The QuantiFERON TB Gold test (Cellestis International) is used to measure the interferon gamma released when blood samples are mixed with TB antigens and incubated. Although it has been around a number of years, it has just been incorporated into practice in the past two. The test is highly sensitive and specific but does not distinguish active from latent infection.

“It’s a pretty good test, although certainly not 100%,” says Dr. Shah, who is also an assistant professor of pediatrics and epidemiology at the University of Pennsylvania School of Medicine. “It can be used as an adjunct to skin testing to help exclude or confirm tuberculosis disease, but it should not replace clinical judgment.” Further, it is not clear how reliable the test is in children.

PPD tests are valuable when positive. False positive PPDs are rare; they generally develop from exposure to environmental non-tuberculosis mycobacterial species. A false-positive PPD can result from prior vaccination with the Bacillus Calmette-Guérin (BCG) vaccine used overseas. “Generally speaking, I do not let a patient’s BCG status influence how I interpret their PPD, especially when I am suspecting tuberculosis in the patient,” says Dr. Swanson. “Furthermore, a positive PPD is useful in confirming infection with tuberculosis, but a negative PPD will not definitively exclude TB infection.”

Susceptibility

Although molecular diagnostics can verify the presence or absence of the tubercular bacillus, drug susceptibility testing is crucial to determine whether and how the organism should be treated. MDR TB is resistant to at least the first-line drugs rifampin and isoniazid. XDR TB is also resistant to any fluoroquinolone and at least one of three injectable second-line drugs: amikacin, kanamycin, and capreomycin.

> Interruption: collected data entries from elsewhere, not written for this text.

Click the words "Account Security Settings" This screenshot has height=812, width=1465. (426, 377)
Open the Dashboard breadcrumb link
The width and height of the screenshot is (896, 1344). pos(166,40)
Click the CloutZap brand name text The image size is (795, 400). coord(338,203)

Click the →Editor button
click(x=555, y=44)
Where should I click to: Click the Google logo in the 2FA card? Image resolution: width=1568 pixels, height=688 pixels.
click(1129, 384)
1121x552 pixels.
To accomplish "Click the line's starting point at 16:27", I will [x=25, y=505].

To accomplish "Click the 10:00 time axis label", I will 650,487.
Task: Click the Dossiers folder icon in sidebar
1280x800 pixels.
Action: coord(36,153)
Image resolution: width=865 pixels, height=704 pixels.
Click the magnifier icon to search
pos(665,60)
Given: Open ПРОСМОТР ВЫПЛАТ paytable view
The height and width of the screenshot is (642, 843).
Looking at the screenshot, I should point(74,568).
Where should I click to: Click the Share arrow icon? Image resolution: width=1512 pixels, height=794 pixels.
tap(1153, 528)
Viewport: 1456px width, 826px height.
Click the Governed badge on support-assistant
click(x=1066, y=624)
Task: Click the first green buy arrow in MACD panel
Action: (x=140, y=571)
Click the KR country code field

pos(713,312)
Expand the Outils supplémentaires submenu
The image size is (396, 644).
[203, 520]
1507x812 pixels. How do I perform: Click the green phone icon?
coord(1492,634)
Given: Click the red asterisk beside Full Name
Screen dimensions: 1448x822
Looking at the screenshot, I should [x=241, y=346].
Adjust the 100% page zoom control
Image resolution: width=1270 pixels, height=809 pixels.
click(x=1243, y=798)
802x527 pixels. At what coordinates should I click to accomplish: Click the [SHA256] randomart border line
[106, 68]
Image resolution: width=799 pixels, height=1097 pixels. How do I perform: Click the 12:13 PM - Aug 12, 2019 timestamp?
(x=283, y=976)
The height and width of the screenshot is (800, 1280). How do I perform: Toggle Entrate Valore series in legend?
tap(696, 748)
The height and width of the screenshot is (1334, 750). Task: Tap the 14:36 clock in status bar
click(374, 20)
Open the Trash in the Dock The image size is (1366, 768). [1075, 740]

Between 1993 and 2006, 49 cases (3% of evaluable MDR TB cases) met the revised case definition for XDR TB from the World Health Organization’s Emergency Global Task Force on XDR TB. Roughly 3% of TB cases in the U.S. are multidrug resistant, says Dr. Shah.

Emergence of drug resistance is more likely in cases of incomplete or intermittent therapy, or when an adequate treatment regimen was not begun after learning the initial two-month treatment phase has been done incompletely, inadequately, or with the incorrect medications.

“I will delay initiation of therapy on a patient so that I can get adequate samples from sputum, gastric aspirates, or tissue for mycobacterial isolation and susceptibility testing. This is because of the recognition that our hospital treats a large population of foreign-born individuals with a higher prevalence of drug resistance,” says Dr. Swanson. “You need to know your susceptibilities before blindly embarking on a treatment regimen.”

In the end, for all the renewed focus on the disease, “[drug resistance with tuberculosis] is not a new phenomenon … it has been flying under the radar,” says Dr. Shah.

Dr. Swanson serves up this analogy: “XDR tuberculosis is like Britney Spears. It gets a lot of attention. But there’s a lot more dysfunction and psychopathology in Hollywood than just Britney Spears, and a lot more disease and debilitation produced by non-XDR tuberculosis.” TH

Andrea Sattinger is a medical writer based in North Carolina.